Version vom 22. Mai 2018, 07:29 Uhr

Als Erbkrankheit (oder genetisch bedingte Krankheit) werden Erkrankungen und Besonderheiten bezeichnet, die entweder durch eine Mutation (Genvariante) in einem Gen (monogen) oder durch mehrere Mutationen (Genvarianten) in verschiedenen Genen (polygen) ausgelöst werden können und die zu bestimmten Erkrankungsdispositionen führen. In diesem Zusammenhang spricht man auch von monogenetischer bzw. polygenetischer Erkrankung.

Im engeren Sinne zählt man jedoch nur jene Erkrankungen und Besonderheiten zu den Erbkrankheiten, die durch von Anfang an untypisch veränderte Gene ausgelöst und durch Vererbung von den Vorfahren auf ihre Nachkommen übertragen werden. Die früheste Methode zur Erforschung der Vererbungswege war die Stammbaumanalyse bei Familienstammbäumen, in denen beispielsweise die Bluterkrankheit oder die Farbenblindheit usw. gehäuft auftraten.[1]

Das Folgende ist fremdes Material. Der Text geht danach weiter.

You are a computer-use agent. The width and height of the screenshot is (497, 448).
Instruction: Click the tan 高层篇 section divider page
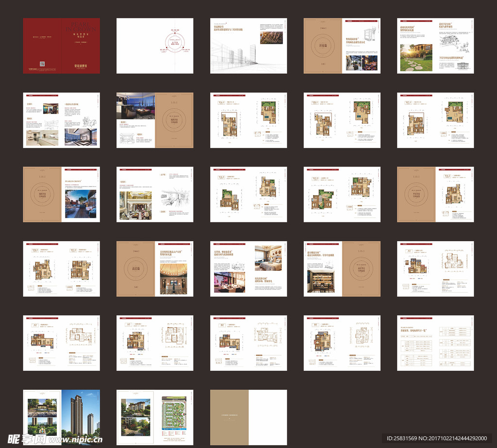(x=135, y=269)
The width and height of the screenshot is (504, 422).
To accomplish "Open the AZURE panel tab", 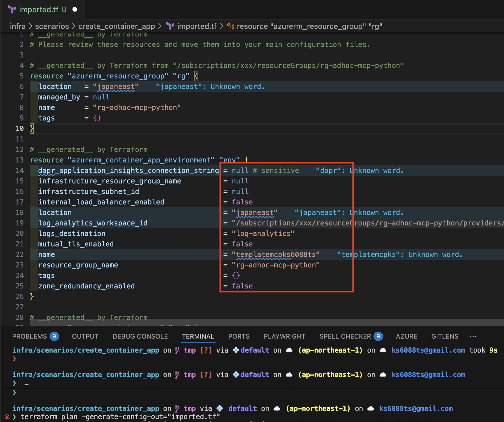I will 406,336.
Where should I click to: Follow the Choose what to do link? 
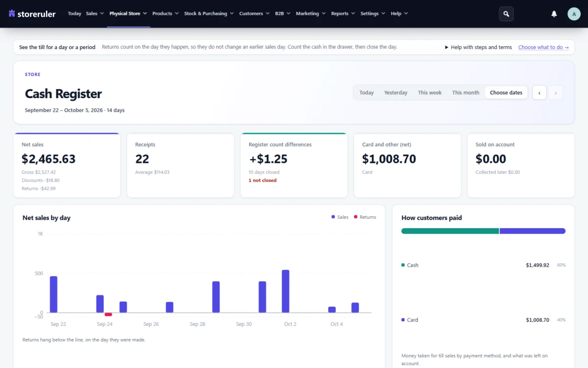(x=543, y=47)
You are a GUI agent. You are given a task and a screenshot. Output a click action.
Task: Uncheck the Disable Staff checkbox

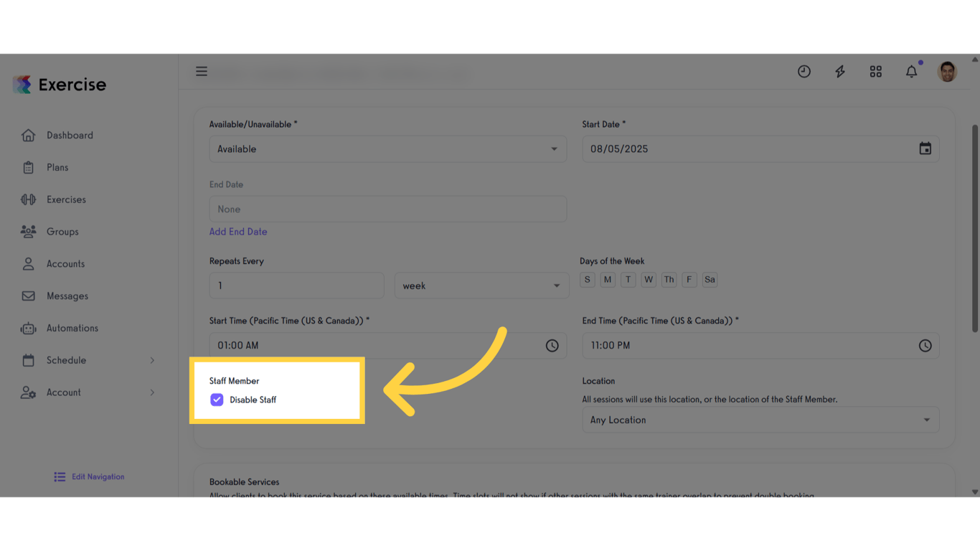tap(217, 400)

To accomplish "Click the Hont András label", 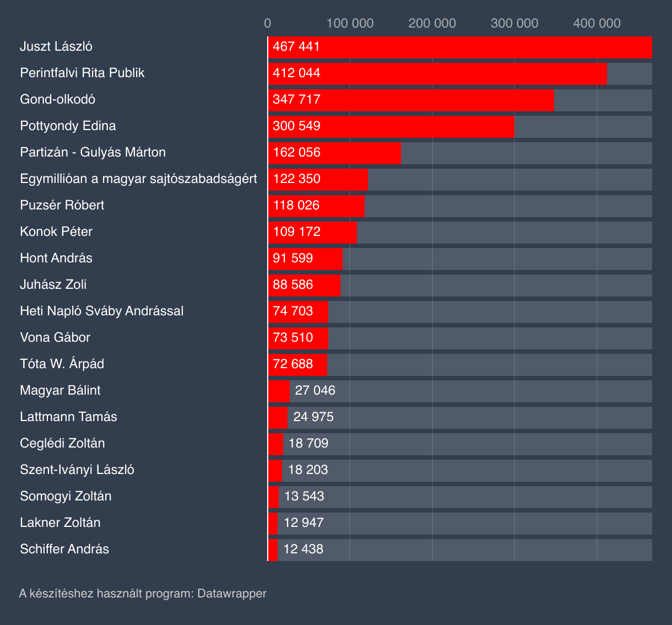I will coord(56,258).
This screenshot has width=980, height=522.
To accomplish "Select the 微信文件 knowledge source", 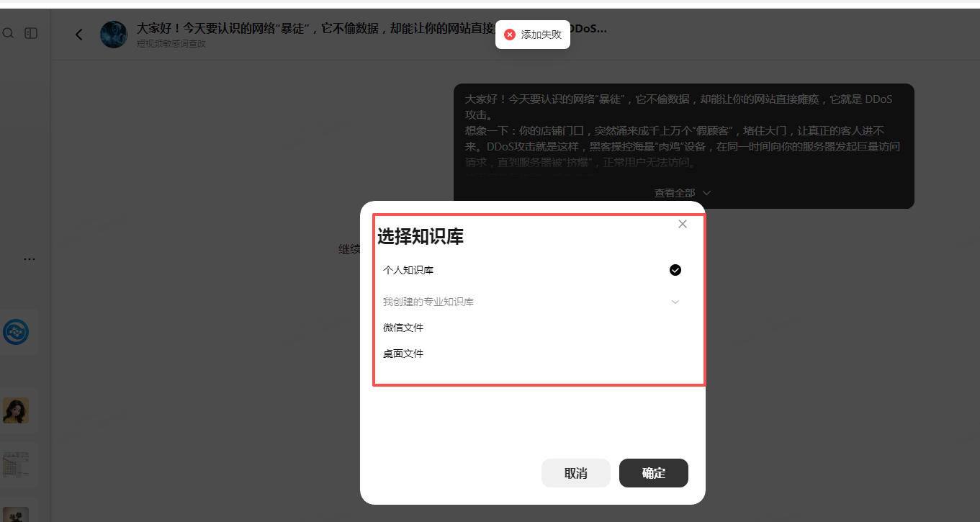I will [404, 328].
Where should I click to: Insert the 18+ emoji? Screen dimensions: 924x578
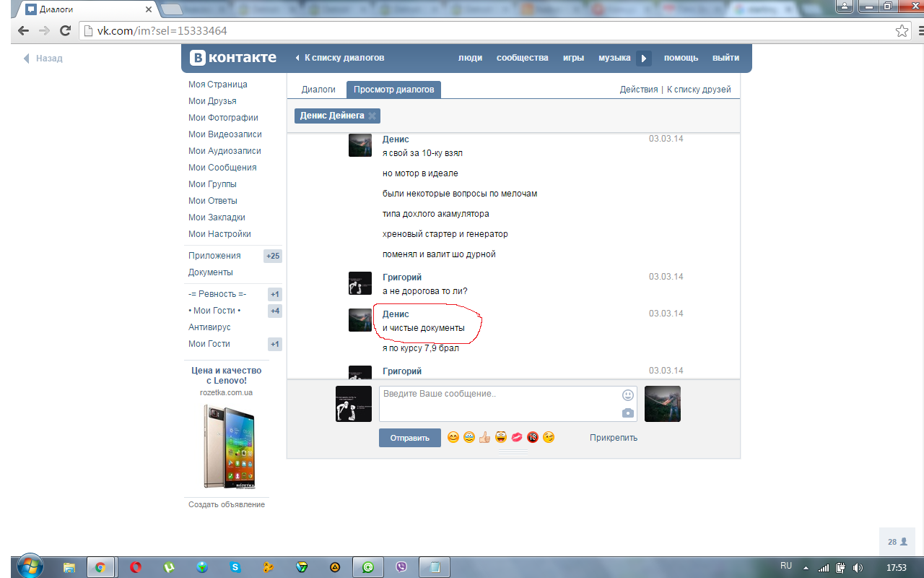[x=533, y=437]
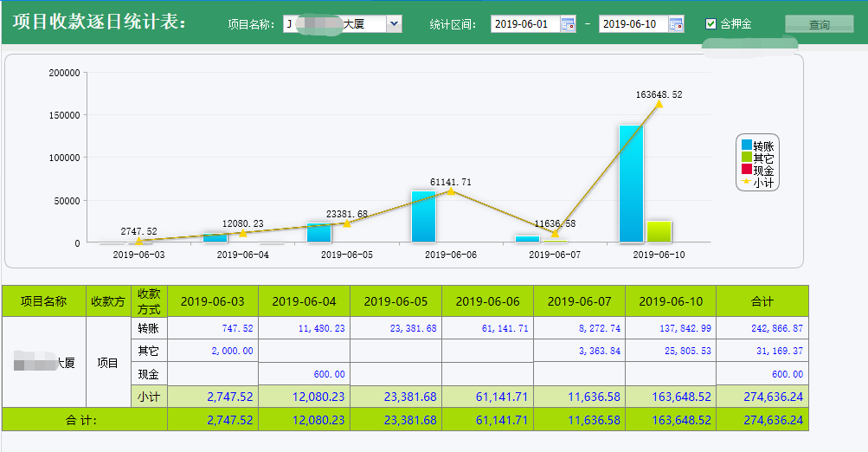Click the 小计 triangle marker in legend
Viewport: 868px width, 452px height.
point(746,183)
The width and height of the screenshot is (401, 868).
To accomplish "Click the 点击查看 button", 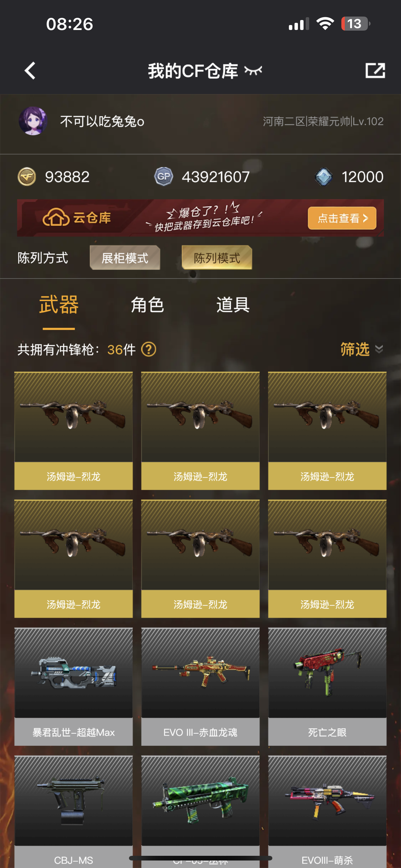I will 342,218.
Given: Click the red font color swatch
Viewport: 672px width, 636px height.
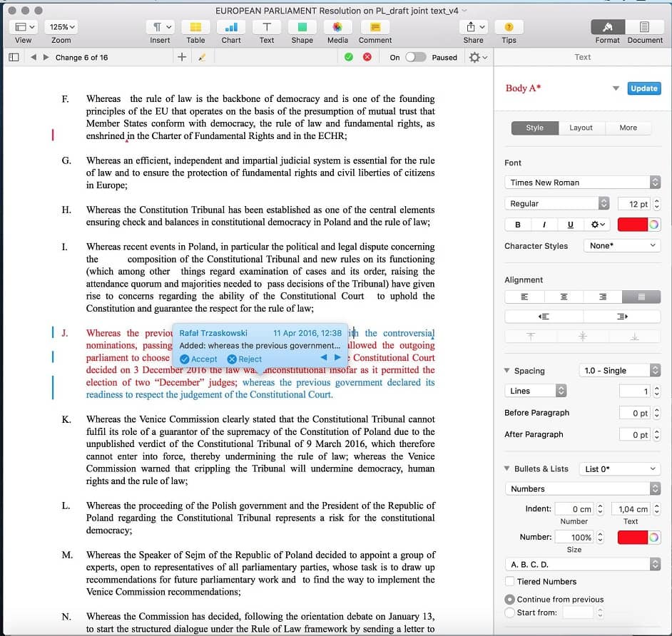Looking at the screenshot, I should click(x=631, y=225).
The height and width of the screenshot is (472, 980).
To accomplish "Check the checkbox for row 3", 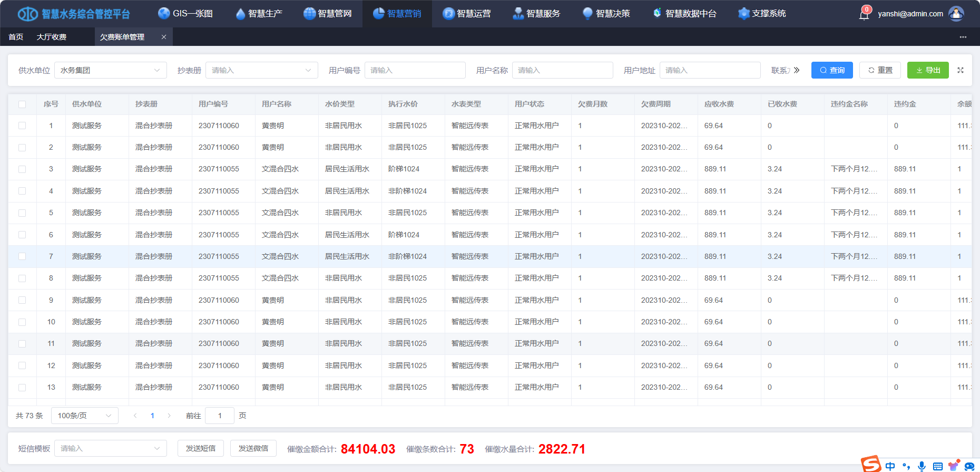I will (22, 169).
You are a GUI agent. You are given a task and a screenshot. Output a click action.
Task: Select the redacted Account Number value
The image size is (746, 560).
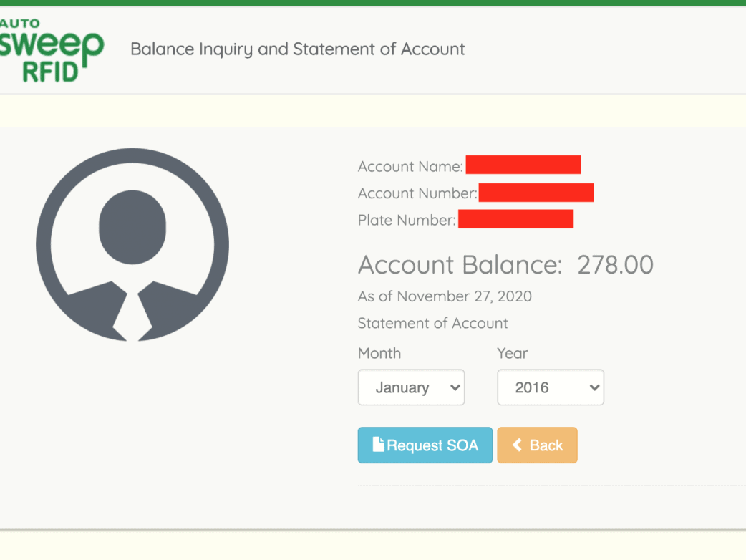[x=536, y=193]
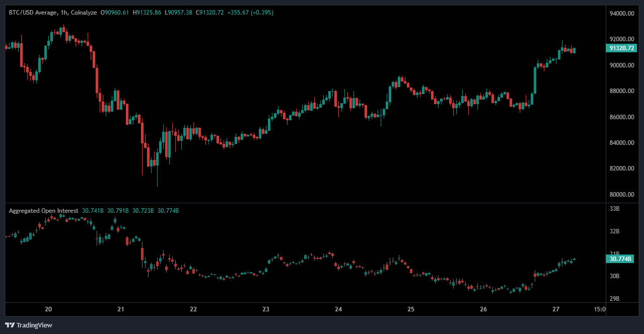The image size is (644, 334).
Task: Click the TradingView logo icon
Action: [x=10, y=325]
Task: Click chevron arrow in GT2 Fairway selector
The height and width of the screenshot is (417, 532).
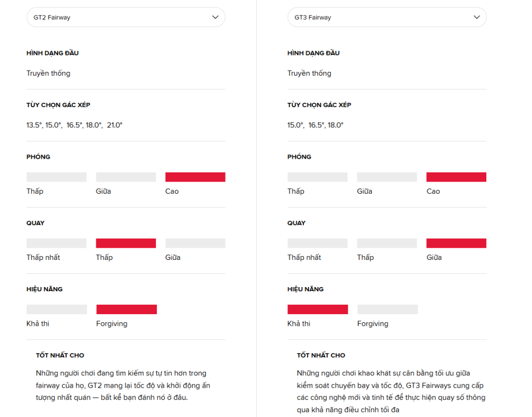Action: tap(215, 18)

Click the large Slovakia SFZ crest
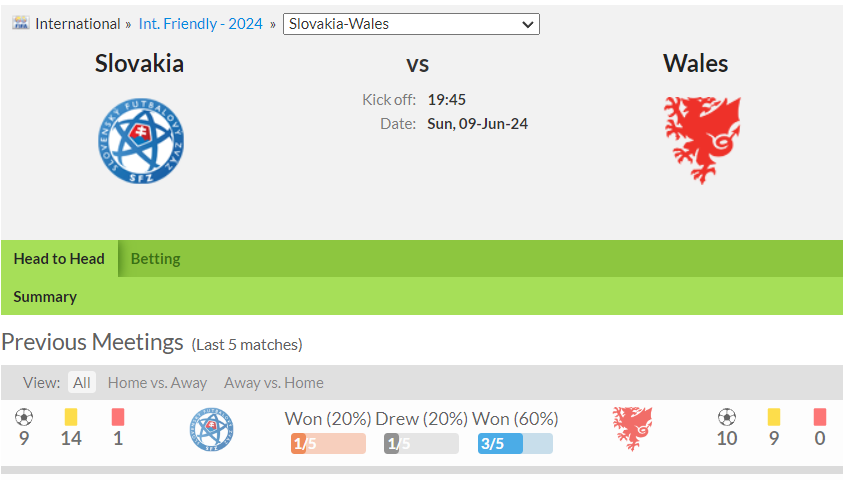click(x=141, y=141)
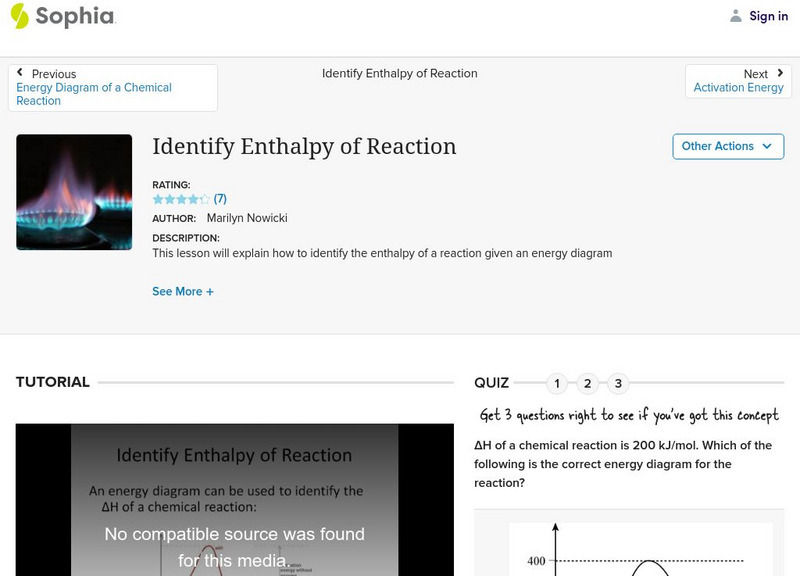Select quiz question step 1
The width and height of the screenshot is (800, 576).
tap(557, 382)
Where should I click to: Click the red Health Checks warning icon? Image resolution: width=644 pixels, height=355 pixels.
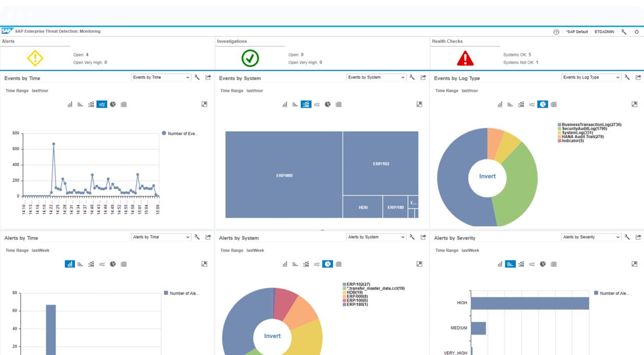click(465, 58)
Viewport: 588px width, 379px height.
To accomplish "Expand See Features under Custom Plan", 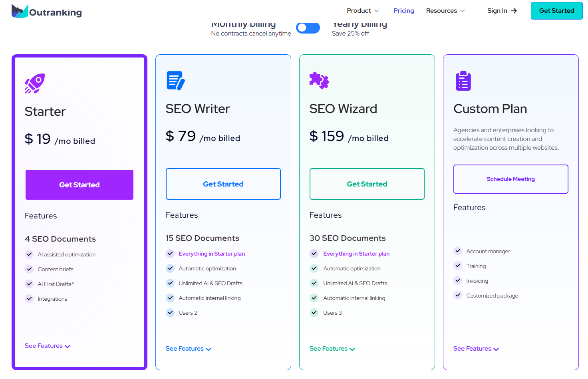I will point(476,349).
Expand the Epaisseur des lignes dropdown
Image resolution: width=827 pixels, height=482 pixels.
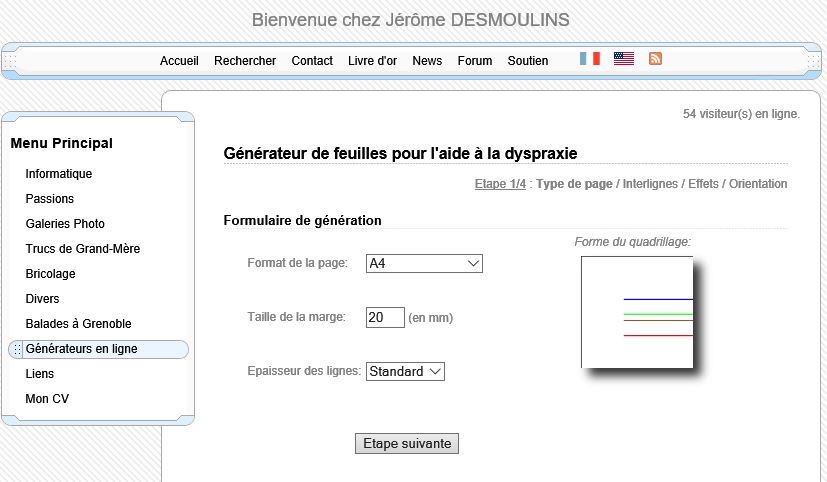pos(405,372)
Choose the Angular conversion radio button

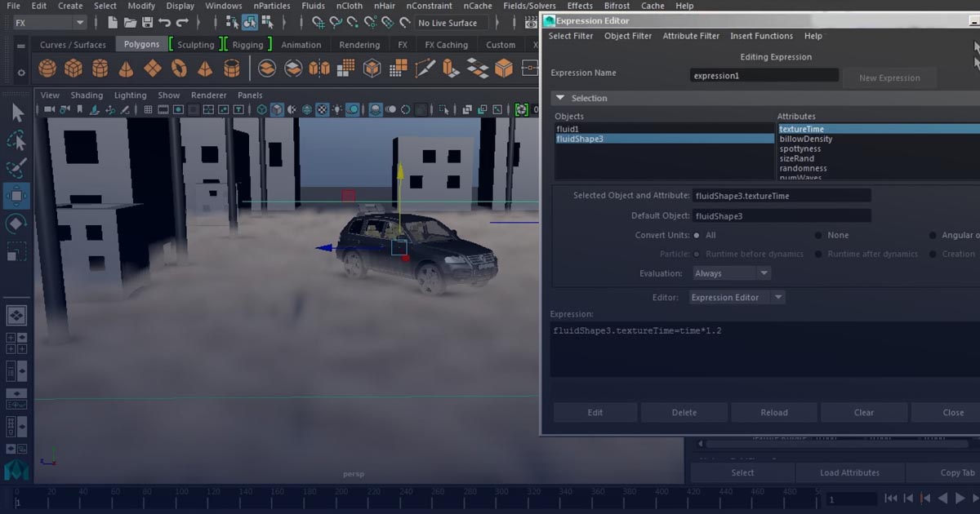pos(932,235)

Syndrome wie Formen von Trisomie, bei denen sich nicht die übliche Zahl von 46 Chromosomen im menschlichen Genom findet, können somit genau genommen nicht als Erbkrankheit gezählt werden, da sie zumeist spontan erst bei der Zellteilung des Embryos auftreten und daher selten von einem Elternteil geerbt werden.

Verschiedene Formen

Erbkrankheiten folgen verschiedenen Erbgängen und sind mit unterschiedlichen Vererbungs-, Wiederholungs- und Erkrankungswahrscheinlichkeiten verbunden. Man unterscheidet autosomal-rezessive und autosomal-dominante von gonosomalen und mitochondrialen Erbgängen.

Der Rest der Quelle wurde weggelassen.